→ Extrait choisi:
==========

Cette dimension du processus qui donne vie aux structures textuelles peut convenir, en particulier, aux cas visant à rendre compte essentiellement de la configuration syntaxique d’un récit, ou d’un modèle narratif culturellement constitué. Sans doute peut-on juger surprenant le fait de postuler la possibilité d’analyser la façon dont le schéma narratif proppien est généré, toutes fonctions comprises, à partir d’une matrice primaire concernant les rapports entre individu et communauté6. Voyons donc comment nous justifions ce point. La fusion harmonique qui clôt la concaténation des fonctions, bien métaphorisée par les Noces qui unissent le Sujet au Destinateur (par l’intermédiaire de sa fille), montre clairement la nature institutionnelle de la fonction assignée ici au couple conceptuel individuel / social. On peut en ce sens définir une matrice primaire qui pose, en termes axiologiques, la nécessité d’une fusion harmonique entre les programmes narratifs des individus et des institutions. A partir de cette matrice, la tension narrative est produite par une transformation qui inverse cette condition de fusion par une rupture manifeste séparant, d’un côté, un sujet dépourvu d’identité sociale et, de l’autre, une instance dont le pouvoir institutionnel n’est pas en état de réaliser la performance décisive : telle est en effet la situation que ce schéma narratif propose dans son segment d’ouverture. Il faudra donc élaborer un parcours de connexion et d’échange (centré sur le Contrat) où l’institution aura le pouvoir de changer l’identité de l’individu, tandis que le faire du sujet pourra conduire au rétablissement de l’ordre souhaité par l’instance institutionnelle. Cette transaction conduit à l’assimilation finale des deux instances : assimilation, tout bien considéré, entre la disposition objective du monde (garantie par l’autorité) et la perception subjective propre de l’individu (qui désire, qui aime, qui rêve...).

Ce processus destiné à générer un édifice syntaxique complexe prévoit l’emploi de différentes formes de transformation entre les segments de la structure narrative. On distinguera des formes élémentaires comme l’expansion par répétition, et d’autres moins simples, comme la duplication avec renversement qui, dans le schéma proppien, soutient l’épisode du Faux Héros (retournement du Héros en termes véridictoires), ou encore l’inversion spéculaire qui génère la séquence préparatoire. Cette séquence peut être en effet considérée précisément comme une inversion de la progression « normale » des modalisations du Sujet : cette inversion génère la progression modale d’un Anti-Sujet qui acquiert son savoir (fonctions Interrogation / Information) et son pouvoir faire (Tromperie réussie et victime sans défense), de manière à parvenir à un succès (provisoire) qu’on peut aussi appeler, en regardant dans l’autre sens, Méfait.

Note de bas de page 7 :

Pour plus de détails, voir Semiotica 3.0 , op. cit., pp. 155-163 et Teorie della narrazione, op. cit., pp. 75-85.

==========

→ Données fournies:

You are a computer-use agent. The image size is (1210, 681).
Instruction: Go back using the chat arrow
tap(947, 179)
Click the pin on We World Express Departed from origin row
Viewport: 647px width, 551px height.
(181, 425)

==========

→ Consignes:
[A] Pour chaque affirmation, indiquez par oui ou par non si elle concorde avec l'extrait sur le schéma narratif proppien, puis citez textuellement les mots qui tranchent.
(i) Les Noces unissent le Sujet au Destinateur par l'intermédiaire de sa fille.
(ii) Le parcours de connexion et d'échange est centré sur le Méfait.
(iii) L'épisode du Faux Héros repose sur l'expansion par répétition.
[B] Écrivez la suite de l'extrait sur le schéma narratif proppien, à partir de sa dernière phrase.

→ Réponses:
[A]
(i) Oui : « bien métaphorisée par les Noces qui unissent le Sujet au Destinateur (par l’intermédiaire de sa fille) ».
(ii) Non : « un parcours de connexion et d’échange (centré sur le Contrat) ».
(iii) Non : « la duplication avec renversement qui, dans le schéma proppien, soutient l’épisode du Faux Héros ».

[B]
Comme on peut le voir, il ne s’agit pas de procédés locaux ou de phénomènes d’importance limitée : nous touchons ici le moteur même qui conduit des matrices primaires à la configuration effective du modèle proppien. Si on considère les procédés d’inversion qu’il comporte concernant la logique d’action et les valeurs investies, on voit comment la dynamique reliant contenu posé et contenu inversé détermine le dessin séquentiel de la série des fonctions ainsi que la position actantielle des protagonistes, leurs parcours modaux respectifs, et par là, en définitive, toute la logique de leur confrontation conflictuelle. C’est dire que la relation entre « posé » et « inversé » concerne de fait tout un ensemble de procédés transformationnels qui fondent l’ossature du schéma et viennent générer l’entière structure narrative, au niveau dit « superficiel » du parcours génératif. Il n’y a rien ici qui entre en conflit avec les modèles classiques, mais il y a un enrichissement important en termes de règles de génération de la texture sémio-narrative7.

Note de bas de page 8 :

À propos des modèles de génération des récits mythiques, voir G. Ferraro, Il linguaggio del mito. Valori simbolici e realtà sociale nelle mitologie primitive, Rome, Meltemi, 2001.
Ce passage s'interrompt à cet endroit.